How long would it take to fix TLS implementations for high security applications in that scenario? And what would be the probable response? I think Salsa20 has a good chance of being the "fix"; maybe it wouldn't have to go through a truncated RFC process, and the major stakeholders would simply agree to add it to their TLS implementations and ship, but even then it would take significant time to implement and review.
You and others complain about the hodgepodge of ciphersuites in TLS.[1] South Korea gets their obscure block cipher into TLS, and yet the only stream cipher currently in TLS is known to be flawed and hasn't been ripped out and replaced?
Curve25519 was an afterthought before I looked and noticed 3 brainpool curves seem to be on track for inclusion, but Curve25519's parameters are more cautiously selected than the curves already in TLS implementations (secp256r1 for instance being the closest equivalent, and a common default curve for ECDH).

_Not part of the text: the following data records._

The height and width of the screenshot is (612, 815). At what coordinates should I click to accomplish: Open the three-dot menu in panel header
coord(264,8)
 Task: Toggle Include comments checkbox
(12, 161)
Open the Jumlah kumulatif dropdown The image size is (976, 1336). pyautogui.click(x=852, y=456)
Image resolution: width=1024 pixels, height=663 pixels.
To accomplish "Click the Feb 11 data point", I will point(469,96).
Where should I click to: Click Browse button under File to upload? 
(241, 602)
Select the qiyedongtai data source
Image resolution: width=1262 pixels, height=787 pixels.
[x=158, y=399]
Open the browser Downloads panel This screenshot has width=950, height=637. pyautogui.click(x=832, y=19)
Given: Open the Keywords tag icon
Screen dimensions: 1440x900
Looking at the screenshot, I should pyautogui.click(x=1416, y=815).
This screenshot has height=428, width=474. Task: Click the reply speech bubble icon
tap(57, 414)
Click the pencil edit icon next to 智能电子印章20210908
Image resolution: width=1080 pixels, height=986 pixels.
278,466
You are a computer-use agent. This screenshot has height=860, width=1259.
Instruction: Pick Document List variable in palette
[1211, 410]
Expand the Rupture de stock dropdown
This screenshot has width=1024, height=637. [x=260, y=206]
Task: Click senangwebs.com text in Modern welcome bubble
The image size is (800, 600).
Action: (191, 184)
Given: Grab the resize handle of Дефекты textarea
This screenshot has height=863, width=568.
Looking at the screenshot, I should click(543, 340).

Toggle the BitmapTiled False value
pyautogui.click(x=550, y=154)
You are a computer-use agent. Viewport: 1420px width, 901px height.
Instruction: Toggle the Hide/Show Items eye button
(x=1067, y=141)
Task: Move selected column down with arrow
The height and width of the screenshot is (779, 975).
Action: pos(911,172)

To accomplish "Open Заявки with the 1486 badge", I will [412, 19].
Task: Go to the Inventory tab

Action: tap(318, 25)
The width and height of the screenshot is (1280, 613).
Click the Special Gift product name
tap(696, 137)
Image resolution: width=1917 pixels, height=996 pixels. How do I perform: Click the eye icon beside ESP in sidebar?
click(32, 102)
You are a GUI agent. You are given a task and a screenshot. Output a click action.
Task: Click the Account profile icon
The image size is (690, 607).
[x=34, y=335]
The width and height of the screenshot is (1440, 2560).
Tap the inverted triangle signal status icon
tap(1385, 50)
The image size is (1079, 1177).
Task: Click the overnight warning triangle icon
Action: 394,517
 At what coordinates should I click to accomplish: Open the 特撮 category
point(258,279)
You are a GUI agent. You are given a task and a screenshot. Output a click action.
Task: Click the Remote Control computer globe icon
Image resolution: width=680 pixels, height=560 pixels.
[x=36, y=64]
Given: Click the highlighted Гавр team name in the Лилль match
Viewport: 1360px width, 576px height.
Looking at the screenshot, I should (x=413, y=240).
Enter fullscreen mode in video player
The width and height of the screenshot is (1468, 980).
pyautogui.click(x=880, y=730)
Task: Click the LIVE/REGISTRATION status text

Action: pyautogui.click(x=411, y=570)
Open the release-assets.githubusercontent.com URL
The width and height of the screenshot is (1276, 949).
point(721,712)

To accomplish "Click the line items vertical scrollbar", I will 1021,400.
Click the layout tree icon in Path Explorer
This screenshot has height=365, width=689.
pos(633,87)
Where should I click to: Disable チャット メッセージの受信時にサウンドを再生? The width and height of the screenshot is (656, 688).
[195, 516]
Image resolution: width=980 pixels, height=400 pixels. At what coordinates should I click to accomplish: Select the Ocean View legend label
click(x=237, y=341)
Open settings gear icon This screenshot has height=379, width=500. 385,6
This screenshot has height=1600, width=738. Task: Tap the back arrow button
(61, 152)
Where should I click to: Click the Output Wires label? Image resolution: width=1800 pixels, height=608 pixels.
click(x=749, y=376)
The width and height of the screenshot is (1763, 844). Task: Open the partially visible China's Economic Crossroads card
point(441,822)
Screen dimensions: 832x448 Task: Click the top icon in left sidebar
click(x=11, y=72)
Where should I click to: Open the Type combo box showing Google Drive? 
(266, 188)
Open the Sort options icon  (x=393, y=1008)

[1] I can see that the design-TLS-by-committee strategy doesn't seem to be working optimally. Someone credible ought to step up and demand a return to sanity. TLS 1.2 is barely even supported yet in practice, and yet there are 32 AES TLS 1.2 ciphersuites (by openssl 1.0.1e's count, and more that it hasn't implemented), 16 of which are RSA-based?! To take one example, TLS 1.2 RSA ciphersuites that use plain DH... what are they for? The parameters in TLS-enabled applications are traditionally hardcoded for 1024 bit DH, which decreases the security of sites using 2048+ bit rsa keys... and who uses 2048+ bit DH in practice? It's slow, and ECDH is the obvious choice. Then there are lots of less popular ciphersuites (most not even supported by openssl or nss), and as far as I can tell, that's driven by software and hardware companies who want a particular ciphersuite for their commercial products and want it in the official TLS spec, even though that does no good because major TLS libraries will not support obscure ciphersuites.
But more seriously, salsa is very efficient, so if rc4 is still being used for performance reasons, rather than security reasons, then it would seem to be to be a decent replacement.